» TASK
Give every line of the material as a JSON list of strings, one string per line, with blank lines left out.

Start of EXTRACTED ENTRIES

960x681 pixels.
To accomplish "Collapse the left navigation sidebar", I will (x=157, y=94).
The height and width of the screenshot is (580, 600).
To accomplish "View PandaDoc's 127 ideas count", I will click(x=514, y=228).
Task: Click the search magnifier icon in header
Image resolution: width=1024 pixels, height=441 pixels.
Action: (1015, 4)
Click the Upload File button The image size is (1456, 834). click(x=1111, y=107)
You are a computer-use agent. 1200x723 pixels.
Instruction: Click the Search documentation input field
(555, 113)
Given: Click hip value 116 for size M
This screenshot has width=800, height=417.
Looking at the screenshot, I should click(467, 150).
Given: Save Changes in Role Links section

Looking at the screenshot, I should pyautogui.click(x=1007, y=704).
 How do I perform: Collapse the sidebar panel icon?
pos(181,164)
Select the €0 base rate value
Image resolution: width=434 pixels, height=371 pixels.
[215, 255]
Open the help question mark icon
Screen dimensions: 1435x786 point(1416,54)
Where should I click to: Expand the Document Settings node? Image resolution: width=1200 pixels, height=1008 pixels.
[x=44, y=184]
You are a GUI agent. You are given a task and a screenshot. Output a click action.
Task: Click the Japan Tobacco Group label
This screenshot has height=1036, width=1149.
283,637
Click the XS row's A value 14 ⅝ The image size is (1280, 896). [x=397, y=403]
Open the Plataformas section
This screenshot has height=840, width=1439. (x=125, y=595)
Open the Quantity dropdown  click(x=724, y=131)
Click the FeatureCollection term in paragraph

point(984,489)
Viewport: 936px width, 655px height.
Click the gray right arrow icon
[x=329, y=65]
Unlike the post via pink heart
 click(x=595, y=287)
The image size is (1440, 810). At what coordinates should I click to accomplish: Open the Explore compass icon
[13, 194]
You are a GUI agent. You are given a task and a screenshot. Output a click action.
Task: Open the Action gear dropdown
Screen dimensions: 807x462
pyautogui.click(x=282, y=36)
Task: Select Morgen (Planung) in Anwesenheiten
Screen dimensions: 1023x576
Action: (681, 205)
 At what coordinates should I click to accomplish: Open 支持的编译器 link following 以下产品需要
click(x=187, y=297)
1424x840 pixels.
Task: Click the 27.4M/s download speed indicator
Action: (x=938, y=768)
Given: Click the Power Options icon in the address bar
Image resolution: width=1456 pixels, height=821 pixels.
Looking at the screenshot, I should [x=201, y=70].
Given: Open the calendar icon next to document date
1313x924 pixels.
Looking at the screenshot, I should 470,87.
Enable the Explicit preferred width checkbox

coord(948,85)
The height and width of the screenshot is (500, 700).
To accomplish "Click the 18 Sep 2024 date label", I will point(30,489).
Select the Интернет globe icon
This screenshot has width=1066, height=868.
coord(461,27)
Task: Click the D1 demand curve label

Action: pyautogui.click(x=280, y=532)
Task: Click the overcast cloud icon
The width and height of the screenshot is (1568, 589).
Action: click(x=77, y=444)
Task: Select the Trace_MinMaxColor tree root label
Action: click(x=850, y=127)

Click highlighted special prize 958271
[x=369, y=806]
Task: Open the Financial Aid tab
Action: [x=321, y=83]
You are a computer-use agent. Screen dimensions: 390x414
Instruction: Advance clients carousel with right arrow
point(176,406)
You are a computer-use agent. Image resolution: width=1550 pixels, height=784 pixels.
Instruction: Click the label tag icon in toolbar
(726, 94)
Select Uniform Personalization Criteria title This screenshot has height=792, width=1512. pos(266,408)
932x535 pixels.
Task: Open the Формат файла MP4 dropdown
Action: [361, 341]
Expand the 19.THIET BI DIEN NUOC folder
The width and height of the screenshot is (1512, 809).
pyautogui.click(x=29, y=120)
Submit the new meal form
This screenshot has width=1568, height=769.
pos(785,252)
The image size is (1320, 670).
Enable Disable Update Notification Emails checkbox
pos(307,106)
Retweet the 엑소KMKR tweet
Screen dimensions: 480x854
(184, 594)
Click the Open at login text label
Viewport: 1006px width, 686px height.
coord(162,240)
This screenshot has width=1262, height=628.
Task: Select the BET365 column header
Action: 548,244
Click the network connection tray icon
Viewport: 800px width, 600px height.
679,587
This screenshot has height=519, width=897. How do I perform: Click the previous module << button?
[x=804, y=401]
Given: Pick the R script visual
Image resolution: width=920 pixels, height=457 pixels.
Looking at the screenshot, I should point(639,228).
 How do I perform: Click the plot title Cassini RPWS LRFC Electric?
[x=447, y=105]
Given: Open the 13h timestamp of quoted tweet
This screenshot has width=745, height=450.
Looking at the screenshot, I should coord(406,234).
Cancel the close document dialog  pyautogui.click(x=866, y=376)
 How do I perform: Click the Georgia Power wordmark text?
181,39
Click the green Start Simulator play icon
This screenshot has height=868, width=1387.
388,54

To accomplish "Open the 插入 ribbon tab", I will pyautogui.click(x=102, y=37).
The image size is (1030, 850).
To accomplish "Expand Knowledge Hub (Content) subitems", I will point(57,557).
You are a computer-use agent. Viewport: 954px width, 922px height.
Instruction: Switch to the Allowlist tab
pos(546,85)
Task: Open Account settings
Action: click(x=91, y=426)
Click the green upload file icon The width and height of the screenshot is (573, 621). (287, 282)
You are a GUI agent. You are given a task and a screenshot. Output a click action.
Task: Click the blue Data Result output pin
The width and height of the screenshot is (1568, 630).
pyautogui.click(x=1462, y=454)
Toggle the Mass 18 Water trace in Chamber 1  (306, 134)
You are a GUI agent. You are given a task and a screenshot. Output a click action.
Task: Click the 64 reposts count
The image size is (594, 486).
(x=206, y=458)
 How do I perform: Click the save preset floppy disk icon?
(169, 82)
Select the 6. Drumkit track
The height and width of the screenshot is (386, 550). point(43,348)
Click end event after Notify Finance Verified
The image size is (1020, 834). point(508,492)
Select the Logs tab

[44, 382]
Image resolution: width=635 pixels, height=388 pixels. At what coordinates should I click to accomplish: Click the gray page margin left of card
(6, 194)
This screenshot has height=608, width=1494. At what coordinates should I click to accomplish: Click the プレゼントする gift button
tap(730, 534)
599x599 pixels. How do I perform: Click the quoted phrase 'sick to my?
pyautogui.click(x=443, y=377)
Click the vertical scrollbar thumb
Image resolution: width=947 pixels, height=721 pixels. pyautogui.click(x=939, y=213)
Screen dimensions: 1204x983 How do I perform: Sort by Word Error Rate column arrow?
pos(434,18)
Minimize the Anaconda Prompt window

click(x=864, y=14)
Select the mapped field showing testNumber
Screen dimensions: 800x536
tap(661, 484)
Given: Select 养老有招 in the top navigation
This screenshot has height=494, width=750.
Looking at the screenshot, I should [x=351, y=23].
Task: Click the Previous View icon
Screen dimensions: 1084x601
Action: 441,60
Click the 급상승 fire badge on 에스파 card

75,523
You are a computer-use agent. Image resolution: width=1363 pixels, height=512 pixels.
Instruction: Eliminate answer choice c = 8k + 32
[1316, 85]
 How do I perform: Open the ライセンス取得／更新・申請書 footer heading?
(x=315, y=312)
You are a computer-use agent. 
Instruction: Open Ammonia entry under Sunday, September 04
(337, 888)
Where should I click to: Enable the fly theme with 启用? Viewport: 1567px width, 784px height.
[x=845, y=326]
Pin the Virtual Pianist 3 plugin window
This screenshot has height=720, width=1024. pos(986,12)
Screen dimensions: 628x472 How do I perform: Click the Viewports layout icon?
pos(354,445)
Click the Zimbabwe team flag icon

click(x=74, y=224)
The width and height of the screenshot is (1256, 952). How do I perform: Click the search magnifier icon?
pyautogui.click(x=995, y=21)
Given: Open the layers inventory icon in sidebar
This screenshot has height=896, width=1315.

End of EXTRACTED ENTRIES

» OUTPUT FOR THIS EXERCISE
[
  "960x681 pixels.",
  "To accomplish \"Collapse the left navigation sidebar\", I will (x=157, y=94).",
  "The height and width of the screenshot is (580, 600).",
  "To accomplish \"View PandaDoc's 127 ideas count\", I will click(x=514, y=228).",
  "Task: Click the search magnifier icon in header",
  "Image resolution: width=1024 pixels, height=441 pixels.",
  "Action: (1015, 4)",
  "Click the Upload File button The image size is (1456, 834). click(x=1111, y=107)",
  "You are a computer-use agent. 1200x723 pixels.",
  "Instruction: Click the Search documentation input field",
  "(555, 113)",
  "Given: Click hip value 116 for size M",
  "This screenshot has width=800, height=417.",
  "Looking at the screenshot, I should click(467, 150).",
  "Given: Save Changes in Role Links section",
  "Looking at the screenshot, I should pyautogui.click(x=1007, y=704).",
  " How do I perform: Collapse the sidebar panel icon?",
  "pos(181,164)",
  "Select the €0 base rate value",
  "Image resolution: width=434 pixels, height=371 pixels.",
  "[215, 255]",
  "Open the help question mark icon",
  "Screen dimensions: 1435x786 point(1416,54)",
  "Where should I click to: Expand the Document Settings node? Image resolution: width=1200 pixels, height=1008 pixels.",
  "[x=44, y=184]",
  "You are a GUI agent. You are given a task and a screenshot. Output a click action.",
  "Task: Click the Japan Tobacco Group label",
  "This screenshot has height=1036, width=1149.",
  "283,637",
  "Click the XS row's A value 14 ⅝ The image size is (1280, 896). [x=397, y=403]",
  "Open the Plataformas section",
  "This screenshot has height=840, width=1439. (x=125, y=595)",
  "Open the Quantity dropdown  click(x=724, y=131)",
  "Click the FeatureCollection term in paragraph",
  "point(984,489)",
  "Viewport: 936px width, 655px height.",
  "Click the gray right arrow icon",
  "[x=329, y=65]",
  "Unlike the post via pink heart",
  " click(x=595, y=287)",
  "The image size is (1440, 810). At what coordinates should I click to accomplish: Open the Explore compass icon",
  "[13, 194]",
  "You are a GUI agent. You are given a task and a screenshot. Output a click action.",
  "Task: Open the Action gear dropdown",
  "Screen dimensions: 807x462",
  "pyautogui.click(x=282, y=36)",
  "Task: Select Morgen (Planung) in Anwesenheiten",
  "Screen dimensions: 1023x576",
  "Action: (681, 205)",
  " At what coordinates should I click to accomplish: Open 支持的编译器 link following 以下产品需要",
  "click(x=187, y=297)",
  "1424x840 pixels.",
  "Task: Click the 27.4M/s download speed indicator",
  "Action: (x=938, y=768)",
  "Given: Click the Power Options icon in the address bar",
  "Image resolution: width=1456 pixels, height=821 pixels.",
  "Looking at the screenshot, I should [x=201, y=70].",
  "Given: Open the calendar icon next to document date",
  "1313x924 pixels.",
  "Looking at the screenshot, I should 470,87.",
  "Enable the Explicit preferred width checkbox",
  "coord(948,85)",
  "The height and width of the screenshot is (500, 700).",
  "To accomplish \"Click the 18 Sep 2024 date label\", I will point(30,489).",
  "Select the Интернет globe icon",
  "This screenshot has width=1066, height=868.",
  "coord(461,27)",
  "Task: Click the D1 demand curve label",
  "Action: pyautogui.click(x=280, y=532)",
  "Task: Click the overcast cloud icon",
  "The width and height of the screenshot is (1568, 589).",
  "Action: click(x=77, y=444)",
  "Task: Select the Trace_MinMaxColor tree root label",
  "Action: click(x=850, y=127)",
  "Click highlighted special prize 958271",
  "[x=369, y=806]",
  "Task: Open the Financial Aid tab",
  "Action: [x=321, y=83]",
  "You are a computer-use agent. Screen dimensions: 390x414",
  "Instruction: Advance clients carousel with right arrow",
  "point(176,406)",
  "You are a computer-use agent. Image resolution: width=1550 pixels, height=784 pixels.",
  "Instruction: Click the label tag icon in toolbar",
  "(726, 94)",
  "Select Uniform Personalization Criteria title This screenshot has height=792, width=1512. pos(266,408)",
  "932x535 pixels.",
  "Task: Open the Формат файла MP4 dropdown",
  "Action: [361, 341]",
  "Expand the 19.THIET BI DIEN NUOC folder",
  "The width and height of the screenshot is (1512, 809).",
  "pyautogui.click(x=29, y=120)",
  "Submit the new meal form",
  "This screenshot has width=1568, height=769.",
  "pos(785,252)",
  "The image size is (1320, 670).",
  "Enable Disable Update Notification Emails checkbox",
  "pos(307,106)",
  "Retweet the 엑소KMKR tweet",
  "Screen dimensions: 480x854",
  "(184, 594)",
  "Click the Open at login text label",
  "Viewport: 1006px width, 686px height.",
  "coord(162,240)",
  "This screenshot has width=1262, height=628.",
  "Task: Select the BET365 column header",
  "Action: 548,244",
  "Click the network connection tray icon",
  "Viewport: 800px width, 600px height.",
  "679,587",
  "This screenshot has height=519, width=897. How do I perform: Click the previous module << button?",
  "[x=804, y=401]",
  "Given: Pick the R script visual",
  "Image resolution: width=920 pixels, height=457 pixels.",
  "Looking at the screenshot, I should point(639,228).",
  " How do I perform: Click the plot title Cassini RPWS LRFC Electric?",
  "[x=447, y=105]",
  "Given: Open the 13h timestamp of quoted tweet",
  "This screenshot has width=745, height=450.",
  "Looking at the screenshot, I should coord(406,234).",
  "Cancel the close document dialog  pyautogui.click(x=866, y=376)",
  " How do I perform: Click the Georgia Power wordmark text?",
  "181,39",
  "Click the green Start Simulator play icon",
  "This screenshot has height=868, width=1387.",
  "388,54",
  "To accomplish \"Open the 插入 ribbon tab\", I will pyautogui.click(x=102, y=37).",
  "The image size is (1030, 850).",
  "To accomplish \"Expand Knowledge Hub (Content) subitems\", I will point(57,557).",
  "You are a computer-use agent. Viewport: 954px width, 922px height.",
  "Instruction: Switch to the Allowlist tab",
  "pos(546,85)",
  "Task: Open Account settings",
  "Action: click(x=91, y=426)",
  "Click the green upload file icon The width and height of the screenshot is (573, 621). (287, 282)",
  "You are a GUI agent. You are given a task and a screenshot. Output a click action.",
  "Task: Click the blue Data Result output pin",
  "The width and height of the screenshot is (1568, 630).",
  "pyautogui.click(x=1462, y=454)",
  "Toggle the Mass 18 Water trace in Chamber 1  (306, 134)",
  "You are a GUI agent. You are given a task and a screenshot. Output a click action.",
  "Task: Click the 64 reposts count",
  "The image size is (594, 486).",
  "(x=206, y=458)",
  " How do I perform: Click the save preset floppy disk icon?",
  "(169, 82)",
  "Select the 6. Drumkit track",
  "The height and width of the screenshot is (386, 550). point(43,348)",
  "Click end event after Notify Finance Verified",
  "The image size is (1020, 834). point(508,492)",
  "Select the Logs tab",
  "[44, 382]",
  "Image resolution: width=635 pixels, height=388 pixels. At what coordinates should I click to accomplish: Click the gray page margin left of card",
  "(6, 194)",
  "This screenshot has height=608, width=1494. At what coordinates should I click to accomplish: Click the プレゼントする gift button",
  "tap(730, 534)",
  "599x599 pixels. How do I perform: Click the quoted phrase 'sick to my?",
  "pyautogui.click(x=443, y=377)",
  "Click the vertical scrollbar thumb",
  "Image resolution: width=947 pixels, height=721 pixels. pyautogui.click(x=939, y=213)",
  "Screen dimensions: 1204x983 How do I perform: Sort by Word Error Rate column arrow?",
  "pos(434,18)",
  "Minimize the Anaconda Prompt window",
  "click(x=864, y=14)",
  "Select the mapped field showing testNumber",
  "Screen dimensions: 800x536",
  "tap(661, 484)",
  "Given: Select 养老有招 in the top navigation",
  "This screenshot has height=494, width=750.",
  "Looking at the screenshot, I should [x=351, y=23].",
  "Task: Click the Previous View icon",
  "Screen dimensions: 1084x601",
  "Action: 441,60",
  "Click the 급상승 fire badge on 에스파 card",
  "75,523",
  "You are a computer-use agent. Image resolution: width=1363 pixels, height=512 pixels.",
  "Instruction: Eliminate answer choice c = 8k + 32",
  "[1316, 85]",
  " How do I perform: Open the ライセンス取得／更新・申請書 footer heading?",
  "(x=315, y=312)",
  "You are a computer-use agent. ",
  "Instruction: Open Ammonia entry under Sunday, September 04",
  "(337, 888)",
  "Where should I click to: Enable the fly theme with 启用? Viewport: 1567px width, 784px height.",
  "[x=845, y=326]",
  "Pin the Virtual Pianist 3 plugin window",
  "This screenshot has height=720, width=1024. pos(986,12)",
  "Screen dimensions: 628x472 How do I perform: Click the Viewports layout icon?",
  "pos(354,445)",
  "Click the Zimbabwe team flag icon",
  "click(x=74, y=224)",
  "The width and height of the screenshot is (1256, 952). How do I perform: Click the search magnifier icon?",
  "pyautogui.click(x=995, y=21)",
  "Given: Open the layers inventory icon in sidebar",
  "This screenshot has height=896, width=1315."
]